こうした課題に対して、政府や現場では以下のような解決策が動き始めています。
地域包括ケアシステム
『地域包括ケアシステム』は、医療・介護・予防・住まい・生活支援を地域単位で一体的に提供する仕組みです。厚生労働省が2025年をめざして構築を進めており、地域包括支援センターが要となる相談窓口として全国に設置されています。
地域共生社会
『地域共生社会』は、高齢者・障害者・子育て世帯・生活困窮者など、複数の課題を抱える人々を『縦割り』ではなく地域で丸ごと支える理念で、2020年の社会福祉法改正で法的枠組みが整いました。
介護DX・介護ロボット
介護人材不足への対策として、介護ロボット・見守りセンサー・記録のデジタル化などのDXが推進されています。
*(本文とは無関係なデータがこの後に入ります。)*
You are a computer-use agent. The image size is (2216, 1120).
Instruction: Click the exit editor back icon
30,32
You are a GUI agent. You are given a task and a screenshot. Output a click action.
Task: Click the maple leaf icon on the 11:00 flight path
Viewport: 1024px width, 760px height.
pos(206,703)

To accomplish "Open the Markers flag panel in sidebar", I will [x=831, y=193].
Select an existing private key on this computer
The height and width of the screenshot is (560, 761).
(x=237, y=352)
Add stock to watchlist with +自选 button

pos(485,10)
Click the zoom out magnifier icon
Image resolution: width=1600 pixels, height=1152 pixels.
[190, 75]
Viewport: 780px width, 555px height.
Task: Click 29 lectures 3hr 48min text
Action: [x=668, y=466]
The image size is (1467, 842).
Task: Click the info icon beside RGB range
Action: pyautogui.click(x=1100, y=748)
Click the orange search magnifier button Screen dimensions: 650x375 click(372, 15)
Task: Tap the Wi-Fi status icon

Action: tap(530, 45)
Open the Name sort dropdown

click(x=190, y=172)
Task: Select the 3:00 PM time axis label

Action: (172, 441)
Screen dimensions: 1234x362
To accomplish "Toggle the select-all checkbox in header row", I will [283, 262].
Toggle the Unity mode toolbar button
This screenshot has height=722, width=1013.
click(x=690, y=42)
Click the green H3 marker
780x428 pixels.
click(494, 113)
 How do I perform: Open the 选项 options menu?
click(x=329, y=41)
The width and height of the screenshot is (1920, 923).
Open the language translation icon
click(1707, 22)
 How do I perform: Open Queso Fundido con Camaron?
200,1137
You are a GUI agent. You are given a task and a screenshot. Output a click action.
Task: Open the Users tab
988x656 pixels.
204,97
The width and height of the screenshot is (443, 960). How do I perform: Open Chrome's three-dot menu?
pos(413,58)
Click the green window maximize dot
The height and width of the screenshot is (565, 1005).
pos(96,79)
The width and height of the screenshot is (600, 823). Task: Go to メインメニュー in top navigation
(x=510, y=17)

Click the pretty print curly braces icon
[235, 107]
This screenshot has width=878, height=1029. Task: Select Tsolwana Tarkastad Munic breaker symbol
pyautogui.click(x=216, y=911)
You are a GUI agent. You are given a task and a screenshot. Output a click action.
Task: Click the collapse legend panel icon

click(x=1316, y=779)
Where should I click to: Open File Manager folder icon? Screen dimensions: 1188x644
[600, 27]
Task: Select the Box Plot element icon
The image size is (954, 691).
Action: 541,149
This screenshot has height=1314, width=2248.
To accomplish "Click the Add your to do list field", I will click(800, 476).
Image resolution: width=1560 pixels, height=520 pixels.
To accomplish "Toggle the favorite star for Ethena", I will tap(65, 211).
厚生労働省は介護ロボット導入促進事業などで補助金を出しており、現場実装が進みつつあります。
処遇改善と外国人介護人材
介護職員の処遇改善加算の拡充、EPA・技能実習・特定技能・介護留学など、外国人介護人材の受け入れ拡大も進んでいます。2024年時点で外国人介護人材は約8万人が国内で従事しており、今後さらに増える見通しです。
・地域共生社会は縦割りを超えて地域丸ごとで支える理念、2020年社会福祉法改正で法的整備
・介護DX・介護ロボットで人材不足を補完、処遇改善と外国人介護人材の受け入れも拡大
私たちにできる備え・支援アクション

福祉分野の課題は制度だけで解決するものではありません。個人・家族としてできる備えと、支援アクションを紹介します。
家族としてできる備え
親の介護に備え、地域包括支援センターの場所と連絡先を把握しておく
介護休業・介護休暇の会社制度を確認しておく
ケアマネジャーや訪問介護など、公的サービスを早めに検討する。
地域・支援団体を応援する
認知症サポーター養成講座に参加する、地域の見守りボランティアに参加する、介護・福祉分野の支援団体に寄付するなど、地域で福祉を支える一員になれます。
・地域として:認知症サポーター、見守りボランティア、介護・福祉支援団体への寄付
少子高齢化・福祉分野に取り組む団体

少子高齢化下の福祉課題に取り組む団体を応援したい方は、gooddoマガジンの 団体を探すページ からテーマ別に支援先を検索できます。
福祉の課題を知り、支え合う社会へ

少子高齢化下の福祉課題は複雑ですが、地域包括ケアシステムや地域共生社会の枠組み、介護DX、そして私たち一人ひとりの家族としての備えと地域アクションが、確実に解決策を積み重ねています。まずは知ることから始め、支え合う社会をつくっていきましょう。